When BMW decided to get shot of Rover, there were two bids on the table. One was from the Phoenix Four, who pretended that Rover could be revived as a going concern, and the other from Alchemy, a company with a proven track record of restructuring failed business, which proposed that by discarding all the useless bits, and focusing on MG, that something might be salvaged from the wreckage.

Alchemy were too straightforward. they didn’t pretend that redundancies could be avoided. They constructed what might have been a viable business plan. The Phoenix boys, who never looked like anything other than asset strippers, offered the government an electorally-convenient fantasy. Phoenix were given the company for essentially nothing and the government kept its rust-belt marginals as the BBC broadcast Pravda-like bulletins from Longbridge announcing that the government had saved thousands of jobs..

Wind forward. Rover is gone. The millions are gone. More millions have now been spent on an investigation. Labour is still in charge. As usual, nothing criminal seems to have happened.

What we see is Lord Mandelson touting his report touring the studios pronouncing himself outraged – not at his own cynicism and dishonesty, but at the cynicism and dishonesty of the Phoenix Four.
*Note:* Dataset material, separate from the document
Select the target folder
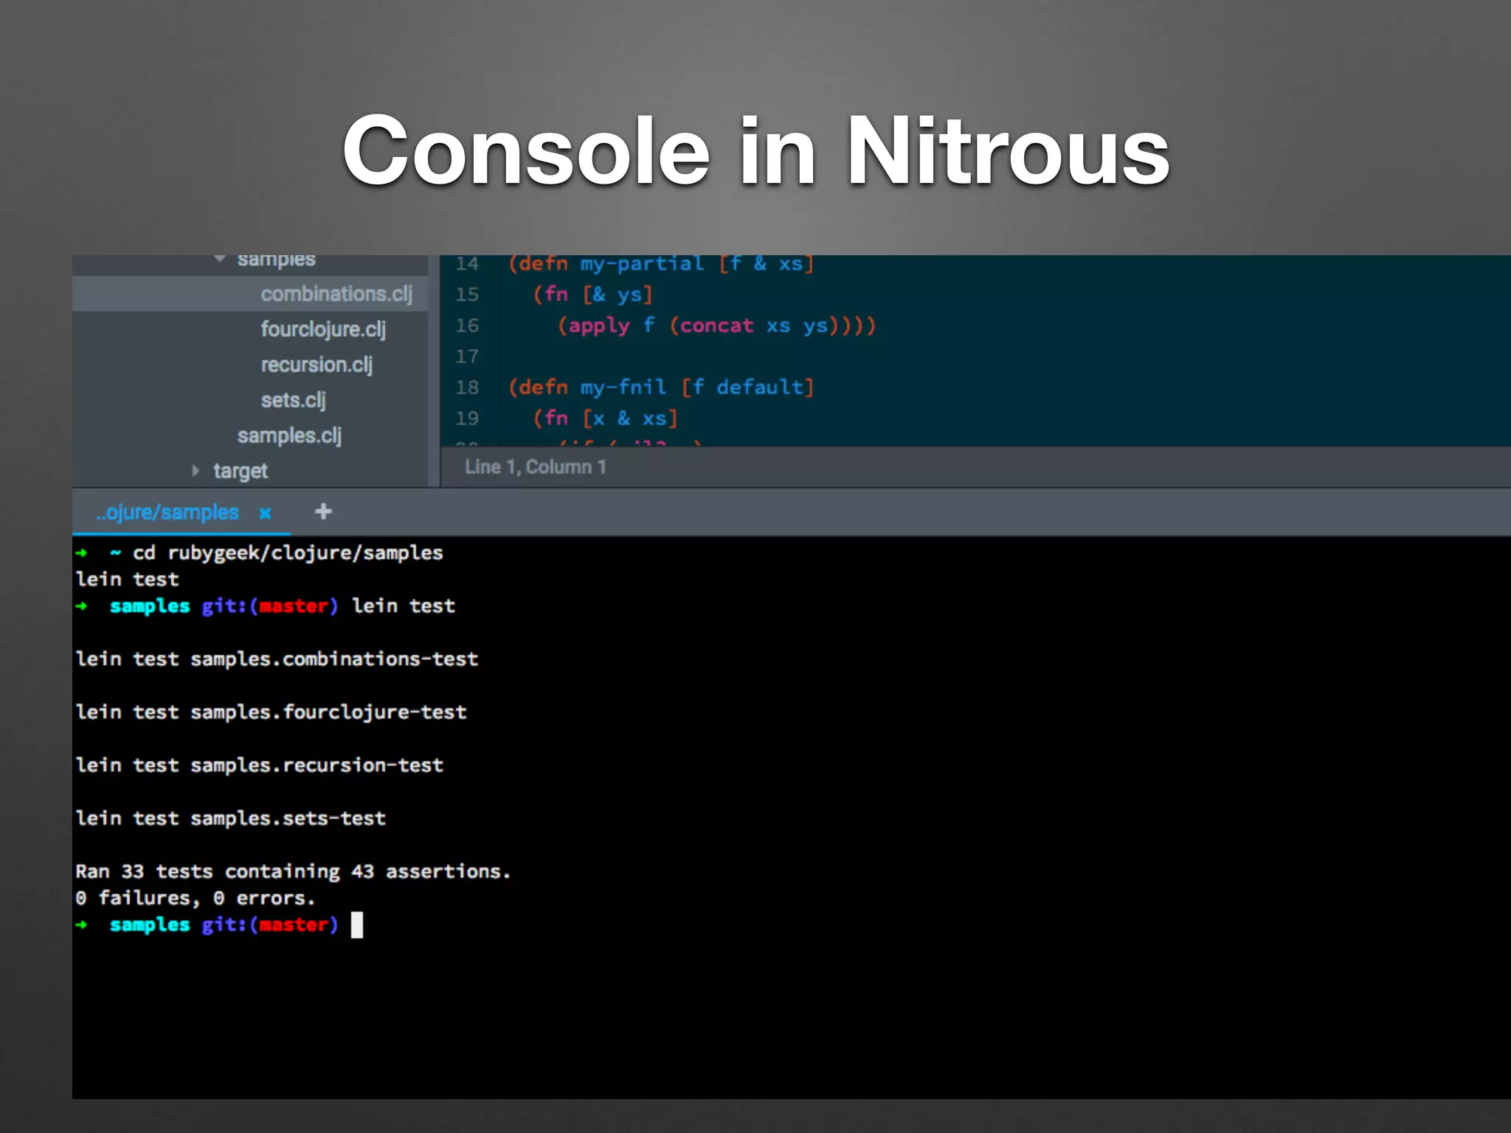The width and height of the screenshot is (1511, 1133). point(240,471)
Like the inspector in Casablanca, Mandelson is evidently shocked to have discovered what was going on.

Shameless Mandelson, guardian of public morals, millionaire public servant, who cheated on his own mortgage form, demands that the Phoenix Four apologise and threatens to ban them as company directors (although not to revieve them of the scores of millions which they made from the deal).
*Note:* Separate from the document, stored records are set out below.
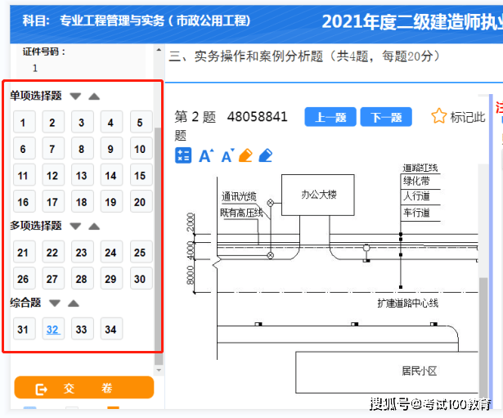Expand 多项选择题 section with down arrow
The width and height of the screenshot is (503, 418).
(76, 226)
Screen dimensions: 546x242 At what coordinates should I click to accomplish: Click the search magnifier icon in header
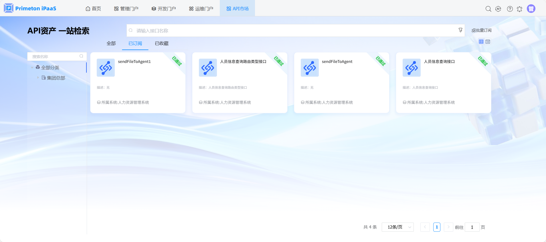488,9
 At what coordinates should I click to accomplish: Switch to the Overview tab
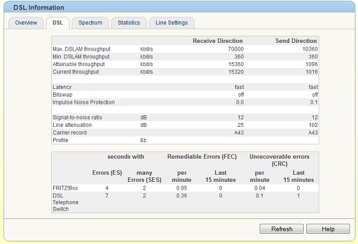pos(26,23)
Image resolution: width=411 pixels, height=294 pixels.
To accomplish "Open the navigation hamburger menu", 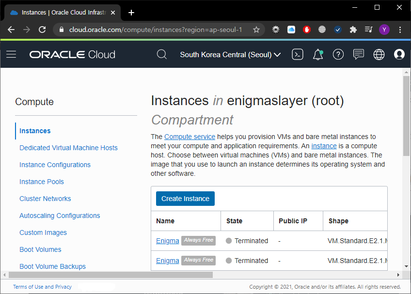I will [x=11, y=54].
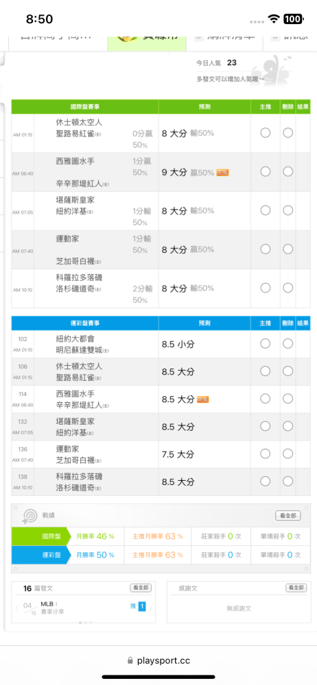
Task: Tap the lock icon beside playsport.cc
Action: tap(130, 660)
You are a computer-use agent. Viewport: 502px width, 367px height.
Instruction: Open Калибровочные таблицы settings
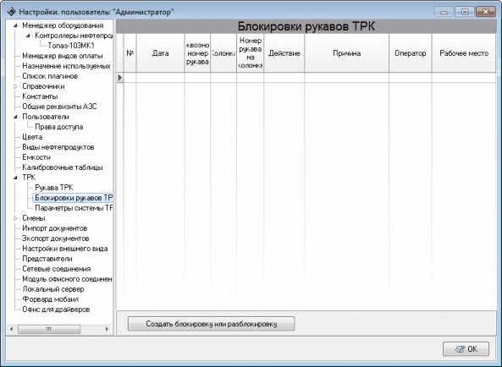63,167
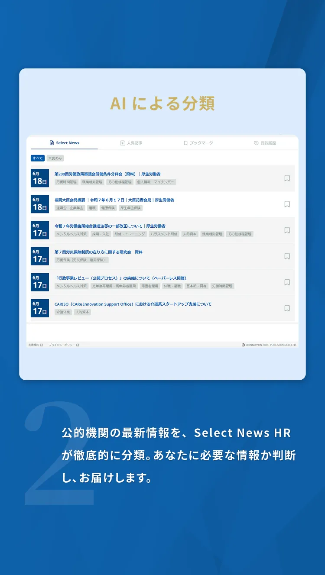Click the external link icon beside プライバシーポリシー
The width and height of the screenshot is (325, 575).
point(78,345)

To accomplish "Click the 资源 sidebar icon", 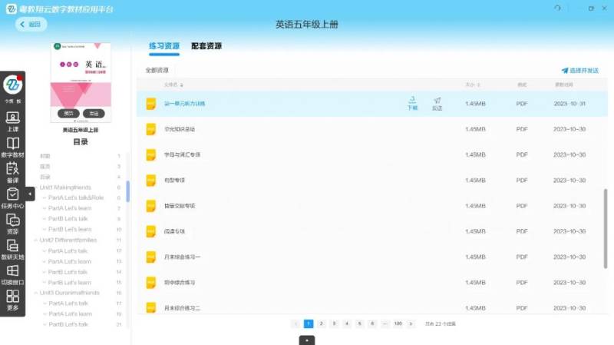I will [12, 223].
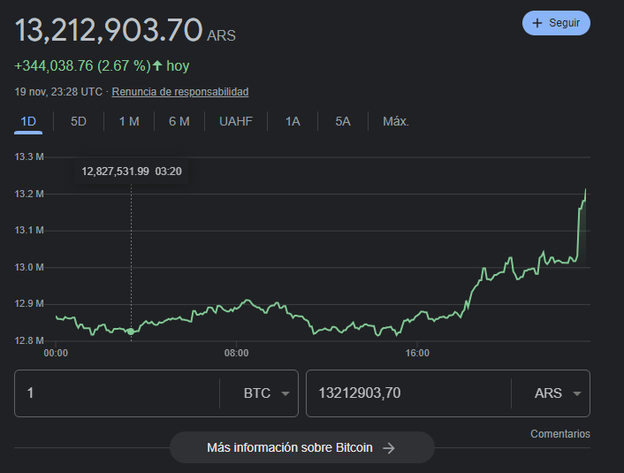The image size is (624, 473).
Task: Select the 1 M time range tab
Action: (129, 121)
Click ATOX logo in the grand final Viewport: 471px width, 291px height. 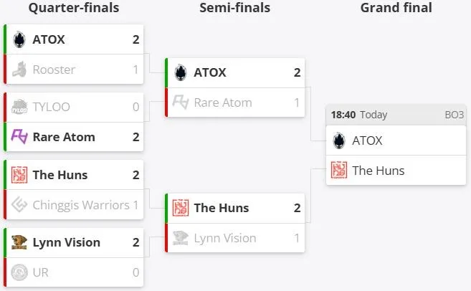pyautogui.click(x=339, y=140)
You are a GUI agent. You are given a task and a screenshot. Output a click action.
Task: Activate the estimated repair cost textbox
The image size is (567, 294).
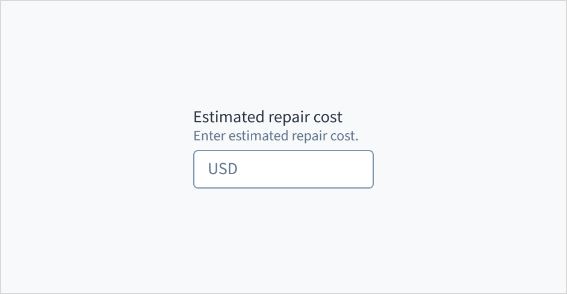click(x=283, y=169)
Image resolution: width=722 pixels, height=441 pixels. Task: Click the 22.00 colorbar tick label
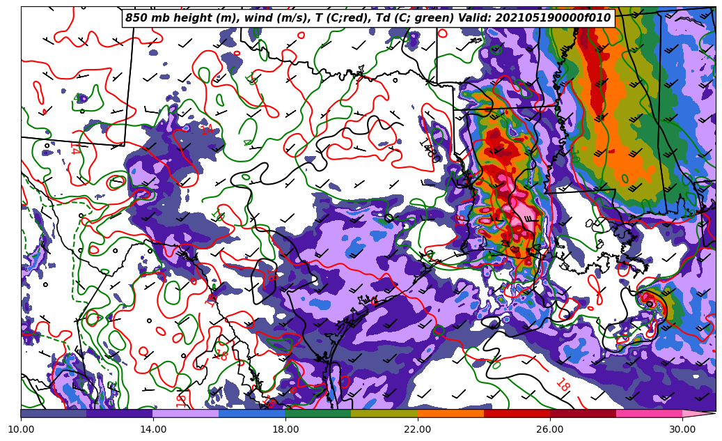tap(418, 430)
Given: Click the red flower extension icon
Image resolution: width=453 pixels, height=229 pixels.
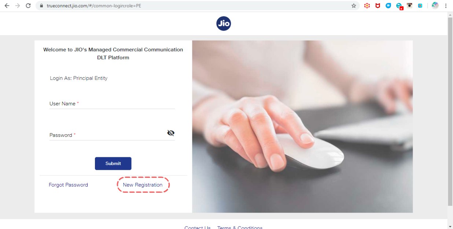Looking at the screenshot, I should click(x=367, y=6).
This is not just theatre it is demented. Will nobody say that the man on the telly is spouting a fountain of bollocks? Did any of the journalists interviewing Mandelson yesterday suggest that he might like to apologise?  But of course not. Our hacks are too polite or lazy or stupid or ignorant – or perhaps all of these.
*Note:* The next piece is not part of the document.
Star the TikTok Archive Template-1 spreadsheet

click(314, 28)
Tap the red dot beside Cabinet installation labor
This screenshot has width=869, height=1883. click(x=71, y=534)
Hortense de Monplaisir offers a twisted verdict on the English and the French

Posted in Books, France, The English by Deputy city editor on November 5, 2007

Arielle Dombasle

Why can’t the English be more like the French? Image of Mme Bernard-Henri Lévi chosen by The Sunday Times to illustrate this enigma.

One must admit the brilliance of Sarah Long’s “translation” of Hortense de Monplaisir’s snooty verdict on The English in Le Dossier: How to Survive the English, published by John Murray at £12.99. Sarah Long is a novelist and “met” Hortense at a wine tasting.

In amongst the many genial passages – the book was filleted in yesterday’s Sunday Times – she describes Hortense like this:

Hortense de Monplaisir is from a very old French family who did not need to buy their particule. After studying at Sciences Po, one of the grandes écoles, or top universities, she married a grosse légume in banking and has made a career embellishing his grey world with her vivacious conversation and colourful table displays.

Thanks to her expatriation, her children are bilingual and au fait with binge drinking culture, while preferring to sip Orangina and dance le rock taught by a maître danseur from Paris. She and her husband live in London, but have homes in Paris’s Left Bank and in the Luberon, as well as one-tenth of the family manoir in Brittany.

An incisive observer of the English, she remains French through and through. Her interests include le scrapbooking, painting on porcelain and organising holidays in Verbier, St Barts and the Ile de Ré.

She has an exceptional IQ and is a member of French Mensa.

I think this would be a rival for the best book about France this year except that Graham Robb has already crossed the finishing line. And with the complication that it is not a book about France, precisely. Many of the 115 people commenting on the Sunday Times web site seem to think this is a book about England written by a French woman. And that it is most offensive, to boot. When of course it is also simultaneously the exact opposite – a book about the French, written by a rosbif. Plus also a book about the English by someone pretending to be French. Un engrenage! This is a very good joke. Made even better in the comment sphere, as the “author” is condemned for chauvinism!

Hortense might very well see Sarah Long to a manoir of her own. Ms Long has produced a witty, wicked and twisted parody that is very funny. If nothing else, it is the “translation” of the year.